HSBC set aside £236m to settle a probe into foreign exchange market rigging today – taking the bill for the scandal for British banks to more than £1.1bn.
The provision by the group would represent the largest penalty ever by the UK’s Financial Conduct Authority (FCA), overtaking previous fines over the Libor rate-rigging scandal.
HSBC is the first bank to specify a sum specifically in connection with Britain’s City regulator, saying the £236m sum covered its “estimated liability in connection with the ongoing foreign exchange investigation by the UK FCA”.
Barclays and Royal Bank of Scotland last week said they were putting aside £500m and £400m for the forex scandal amid investigations by regulators across the world.

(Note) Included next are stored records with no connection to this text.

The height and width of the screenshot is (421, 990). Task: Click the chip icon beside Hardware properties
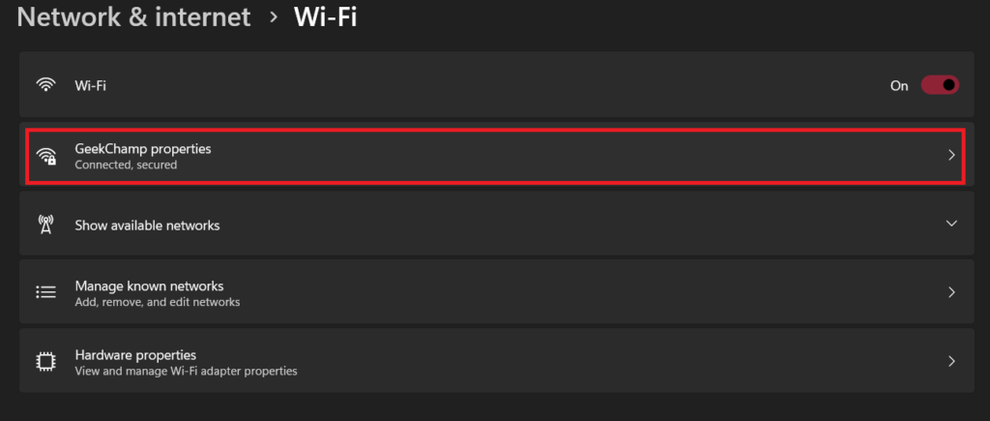pyautogui.click(x=45, y=362)
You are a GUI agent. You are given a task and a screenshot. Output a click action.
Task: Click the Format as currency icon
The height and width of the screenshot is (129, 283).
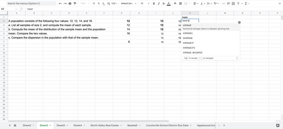coord(94,4)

The previous highest penalty, from the FCA’s predecessor the Financial Services Authority, saw UBS charged £160m over Libor rate-rigging in December 2012. Global penalties for the Swiss bank totalled £940m.
The Libor scandal has resulted in billions of pounds in fines for banks around the world but FCA chief executive Martin Wheatley has said the forex allegations are “every bit as bad”.
HSBC today said it was in talks with the FCA over a resolution of its forex probe “relating to one part of its spot FX trading business in London” with a “significant financial penalty” in prospect.
It said it was continuing to cooperate with regulatory and law enforcement agencies in the UK and other jurisdictions.
The announcement came as HSBC reported third quarter profits up 2% to £2.88bn, in what chief executive Stuart Gulliver described as a “period of continued progress”.
However the bank’s figures showed it continued to be hampered by fines for past misconducts and other settlements that wiped more than a billion dollars off its bottom line.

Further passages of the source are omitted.